Newly created test share named "home" cannot be resized nor deleted

Brief description of the problem

Created a test share called “home”, now I cannot resize nor delete it. Receive error:

Operation not permitted on this share (home) because it is a special system share.

Detailed step by step instructions to reproduce the problem

Go to menu Storage > Shares > Create Share
Name: home
Pool: pool-1TB (used by other shares too)
Size: 256G
Click Submit

I did not use the “home” share or map it to any “File Sharing” NFS/Samba/SFTP. Nor did I enable any Replication. Here are the details for all my shares. Initially there was no “home” share before I took this screenshot:

Next:

Go to menu Storage > Shares
Click trashcan icon under Action next to “home” share
With and without Force checkbox checked
Click Yes

When attempting to delete I get the following error:

Web-UI screenshot

See below text error message,

Error Traceback provided on the Web-UI

##### Houston, we’ve had a problem.

Operation not permitted on this share (home) because it is a special system share.

NoneType: None

Is “home” a special share name?
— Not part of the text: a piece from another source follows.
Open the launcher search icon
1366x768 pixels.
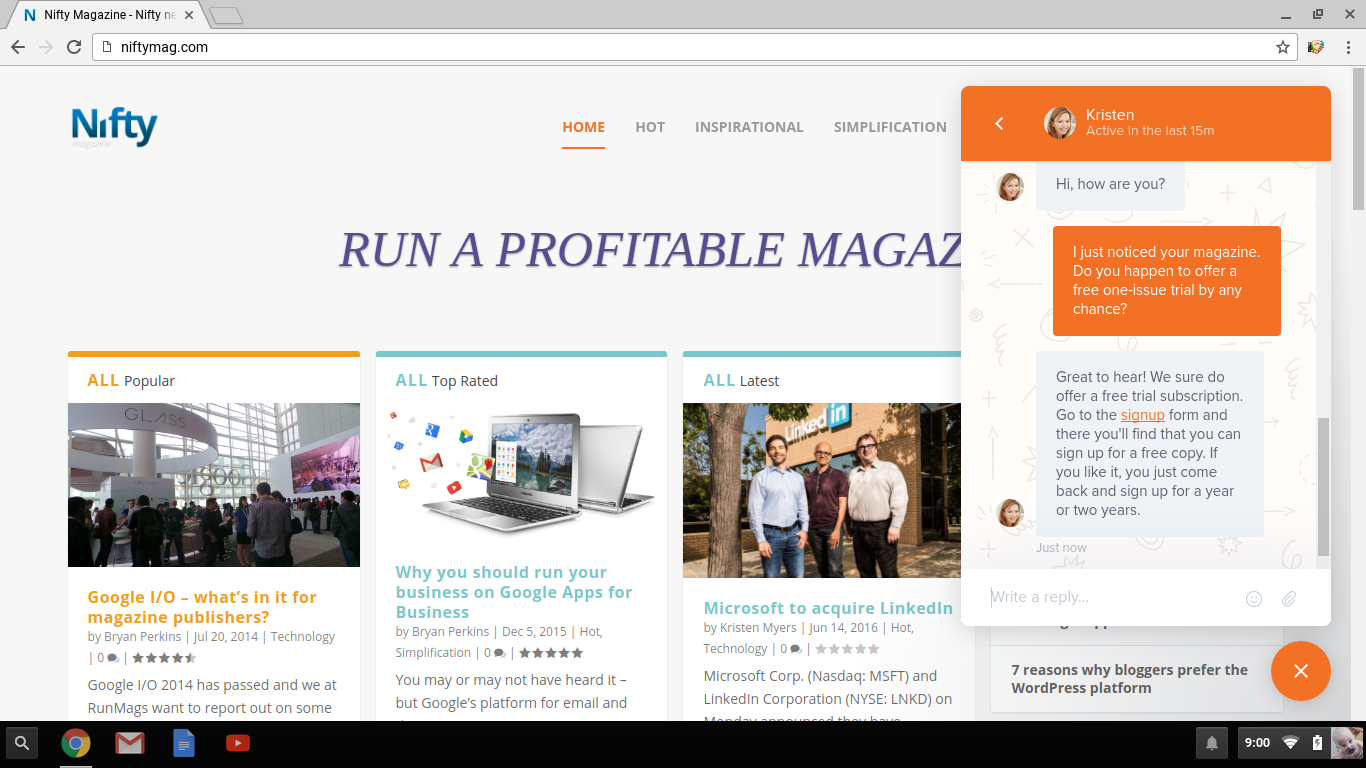(x=21, y=743)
If so, shouldn’t it be prevented from being used in the UI?

If a delete action cannot be performed through the UI at this point, is there a backend means from CLI that I can used to remove this share?

Thanks

andyz

@andyz welcome to the Rockstor community. I assume you’re running one of the latest versions of Rockstor (one of the 5.x versions)?

I am surprised that you were able to create a test share called “home” in the first place. Usually, during installation a home directory is created and a subsequent directory associated with the administrator account on the Rockstor OS disk (“ROOT”).

What is your disk setup? You have a separate OS disk vs. a pool of disks that you have created, correct (something like the below)?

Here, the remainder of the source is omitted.